──────── Data listing ────────
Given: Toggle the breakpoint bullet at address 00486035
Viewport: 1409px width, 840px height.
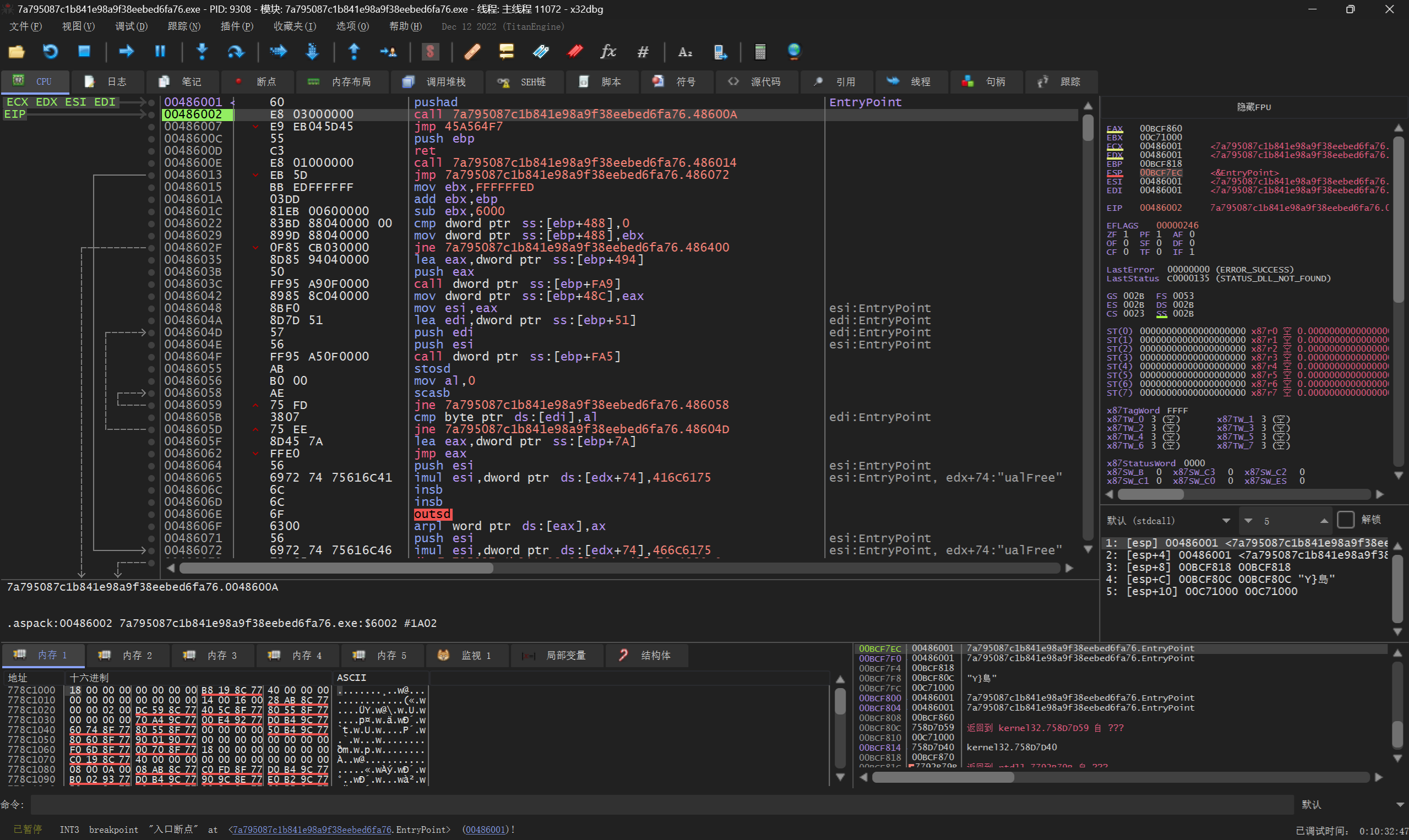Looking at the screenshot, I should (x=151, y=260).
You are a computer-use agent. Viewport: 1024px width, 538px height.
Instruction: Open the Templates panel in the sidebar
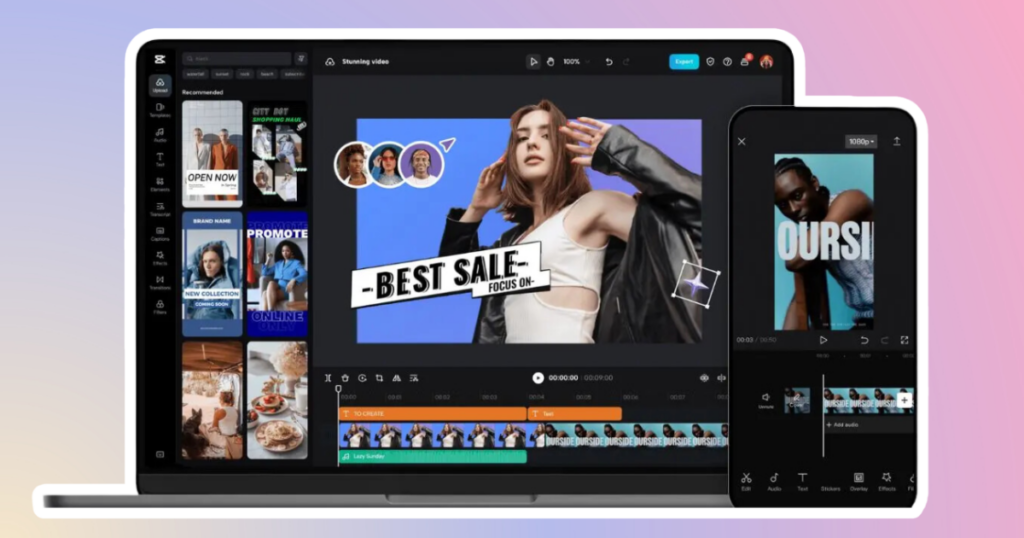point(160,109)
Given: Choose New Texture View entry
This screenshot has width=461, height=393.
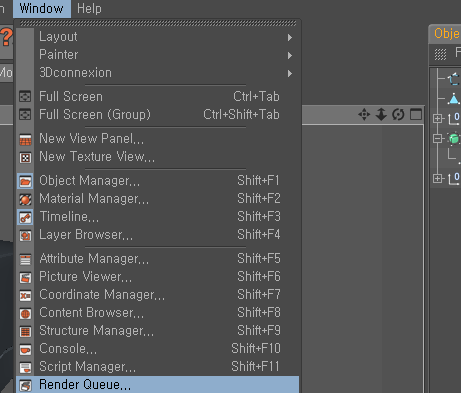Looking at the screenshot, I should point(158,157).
────────
**Short task:**
Which lines in the rows above contain the string "Given"? Copy each of them in full.

**Exercise response:**
Given: Toggle the breakpoint bullet at address 00486035
Given: Choose New Texture View entry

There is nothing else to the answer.